I installed an older version and removed the latest version.
gem install rake –version=0.8.7
gem uninstall rake –version=0.9.2
Everything is working ok now.
Hint found here.
Posted in javascript, memotoself on September 27th, 2010 by paul – Be the first to comment
This is probably really obvious, but I’m putting it here for my own reference.
So I have a javascript function that builds a string and returns it to the caller.
However, I had this problem where the returned string always started with undefined .
It didn’t take me too long to work out what was wrong here; namely that I didn’t initialise the variable before I started appended to it, so it always started with undefined.
So something like:
var return_string;
return_string += "Some stuff";
Wrong!
var return_string = "";
return_string += "Some stuff";
Right!
Obvious really…
Posted in linux, memotoself on March 23rd, 2010 by paul – Be the first to comment
find .* -mtime +14 -exec rm {} \;
Posted in javascript, jquery, rails on February 20th, 2010 by paul – Be the first to comment
The following is one way to handle json responses from a rails application.
So, I have a ajax request in a script in my page.
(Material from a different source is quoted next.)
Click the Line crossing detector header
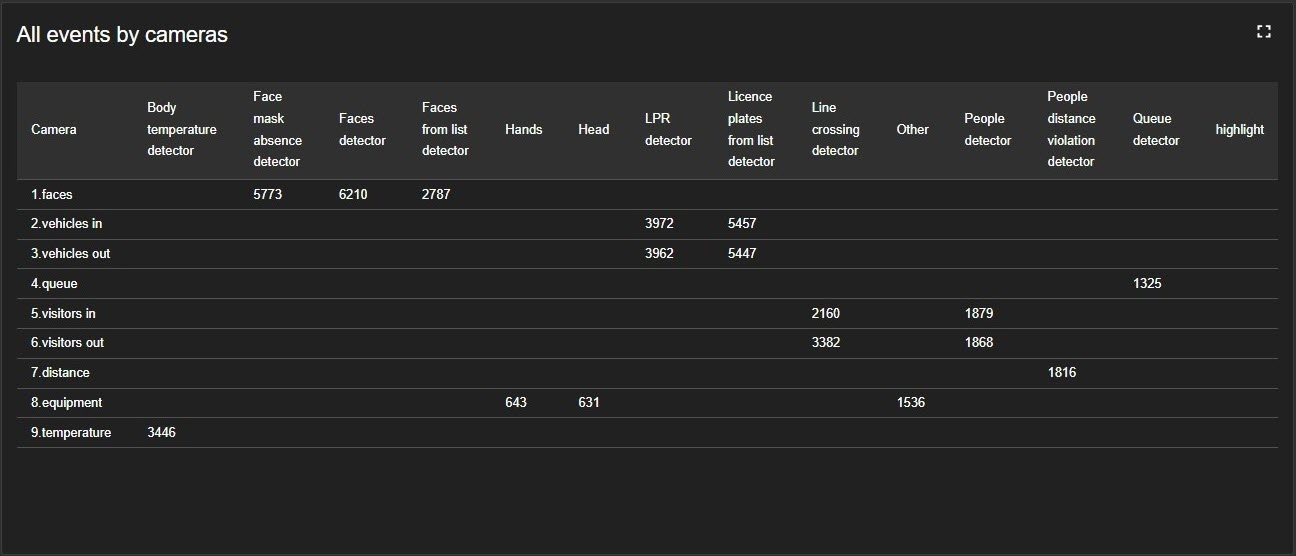This screenshot has width=1296, height=556. tap(835, 130)
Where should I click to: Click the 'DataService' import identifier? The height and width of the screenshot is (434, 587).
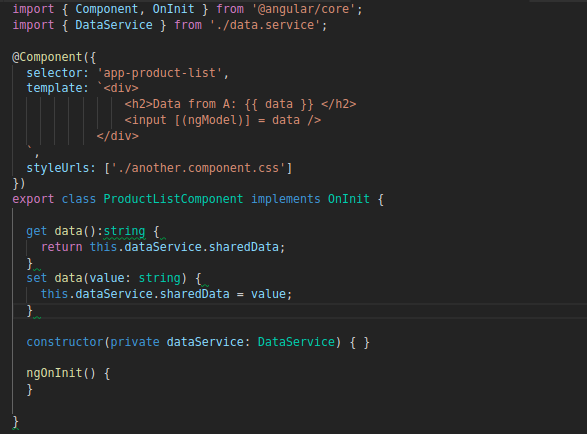pos(114,25)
In this example I am using the jquery poll plugin to poll the status of a file import.
$("#<%=import.id%>").poll({
url: "/mis_imports/import_state/<%=import.id%>",
interval: 3000,
type: "GET",
success: function(data){
var return_data = eval('(' + data + ')');
$("#<%=import.id%>").attr("class","mis_import_state_"+return_data.state);
$("#<%=import.id%>_message").html(""+return_data.status+"");
$("#<%=import.id%>_timestamp").html(""+return_data.timestamp+"");
if (return_data.state == 1){
$(this).stop();
}
}
});
And on the server, my rails action method looks like this:
def import_state
import = MisImport.find(params[:id])
render :text => {:state => import.state,:status => import.message,:timestamp => Time.now.strftime("%d:%b:%Y %H:%M:%S")}.to_json
end
The key part to this working is line 6 of the javascript listing, where one ‘evals’ the data returned from the server.
This effectively rehydrates the data structure into a usable javascript object, and that’s the bit I keep forgetting!
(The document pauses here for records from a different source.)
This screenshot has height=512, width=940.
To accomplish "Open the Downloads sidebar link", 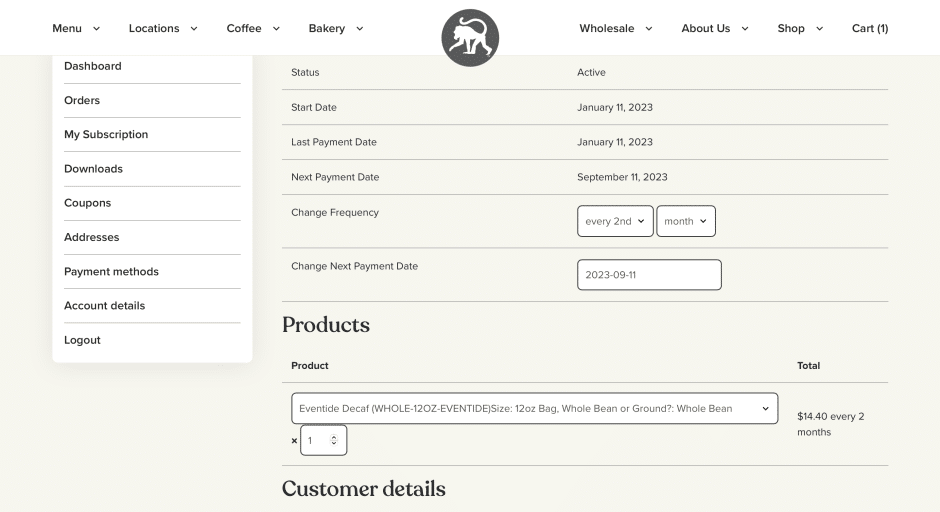I will pyautogui.click(x=93, y=168).
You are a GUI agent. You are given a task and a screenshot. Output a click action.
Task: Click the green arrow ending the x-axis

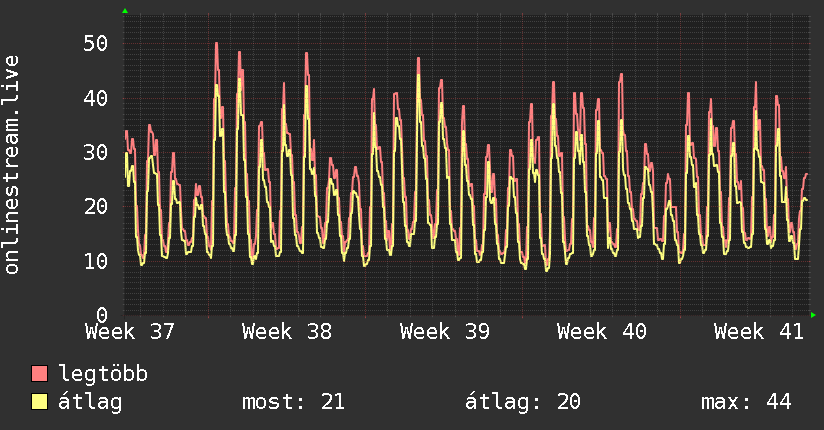[813, 315]
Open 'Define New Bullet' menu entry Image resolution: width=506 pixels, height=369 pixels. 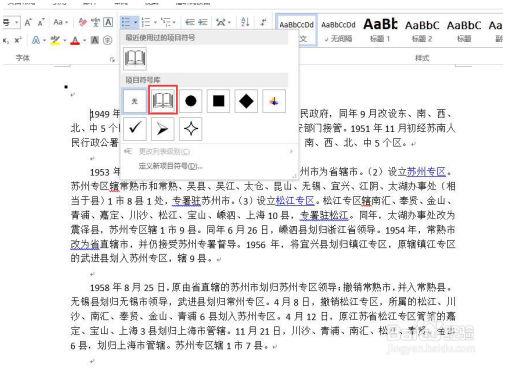coord(170,166)
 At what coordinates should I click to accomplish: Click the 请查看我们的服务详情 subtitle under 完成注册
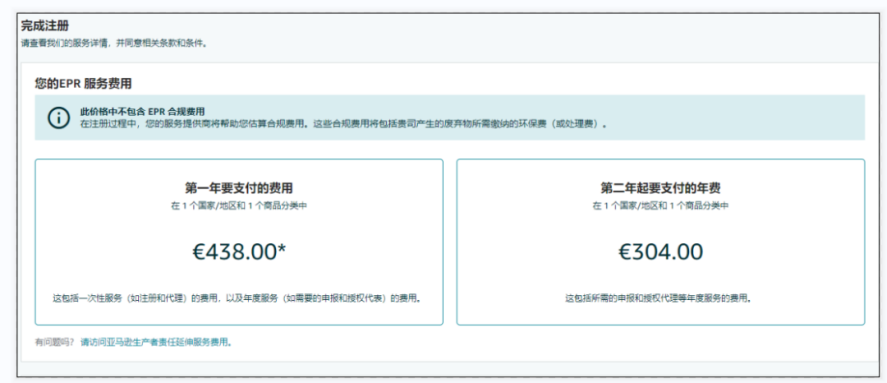[114, 44]
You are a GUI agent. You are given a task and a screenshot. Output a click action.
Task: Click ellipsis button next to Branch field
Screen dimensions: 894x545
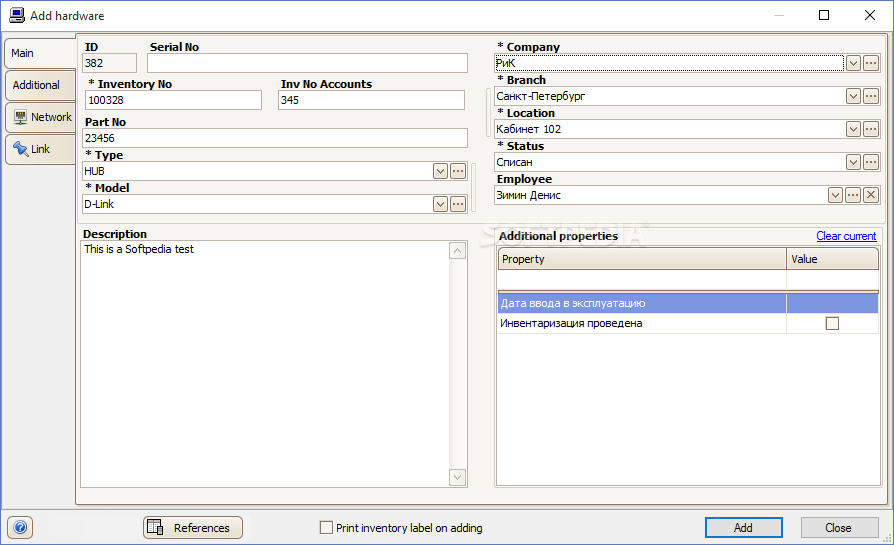tap(871, 96)
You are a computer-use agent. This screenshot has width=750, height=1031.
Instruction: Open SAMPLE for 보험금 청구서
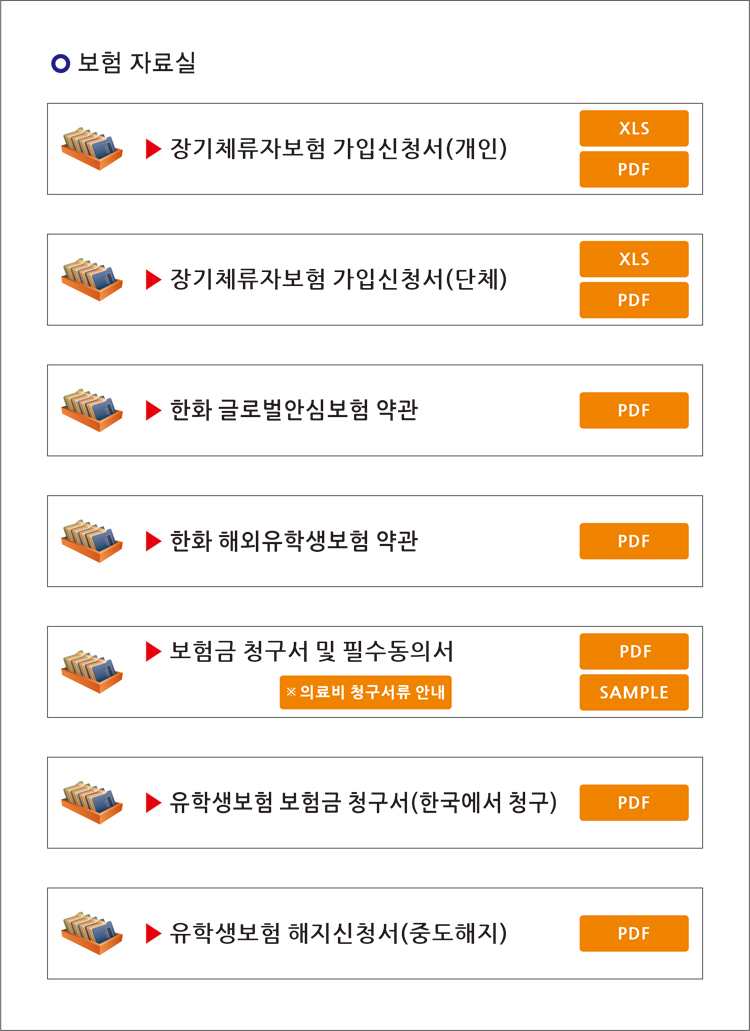pos(634,692)
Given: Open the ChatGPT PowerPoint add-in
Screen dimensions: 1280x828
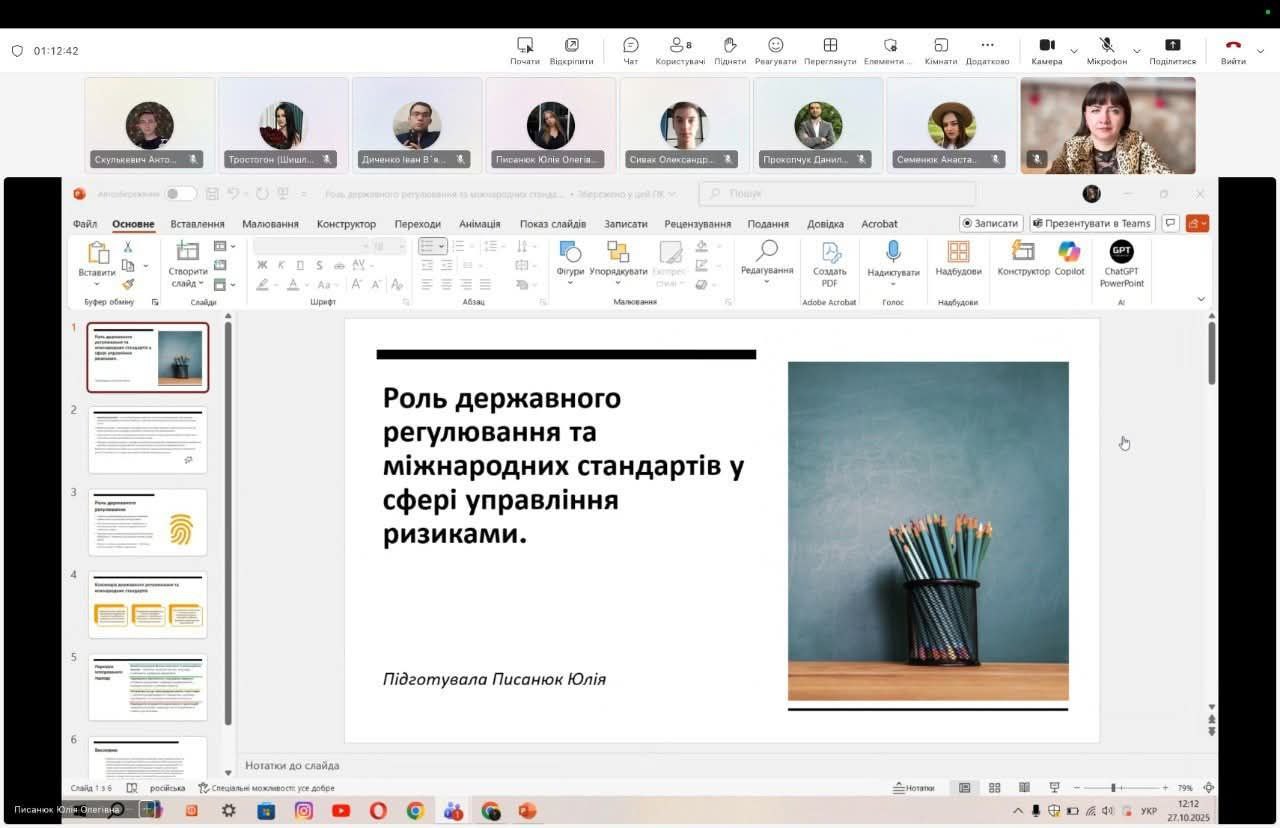Looking at the screenshot, I should [1122, 252].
There are probably smarter ways of doing this; I know there is a jQuery.getJSON() function, but in this case I couldn’t work out how to use that with jquery poll. Again, probably very simple…
Posted in memotoself, symfony on January 19th, 2010 by paul – Be the first to comment
I wanted to use the preInsert() method to do some calculations on a model class before it was saved. But I encountered the error:
Strict Standards: Declaration of Blah::preInsert() should be compatible with that of Doctrine_Record::preInsert() in /PATH/lib/model/doctrine/Klass.class.php on line 14
The code I had in my class file looked something like this:
public function preInsert(Doctrine_Event $event)
{
$this->calculate_status();
}
This seemed correct, but I was getting this strict error.
Anyway, short story shorter, I removed the Doctrine_Event (type hint?) from my method signature and the warning went away.
New code looks like this:
public function preInsert($event)
{
$this->calculate_status();
}
Posted in memotoself, symfony on January 9th, 2010 by paul – 3 Comments
I’ve started using the Symfony PHP framework for my php projects, and while the learning curve has been steeper than I would have liked, I’m getting there.
Anyway, one of the problems I’ve had a few times over the current project is the error
“couldn’t get last insert identifier”
So far, the problem has been down to the object I have been trying to create didn’t have it’s id field set to autoincrement. Or perhaps more accurately, setting that model’s id field to autoincrement has sorted the problem so far.
Hopefully once I get the hang of the schema file and the (what appears to be) the slightly different syntax for migrations, all my models should have autoincrement id fields and this shouldn’t be a problem anymore.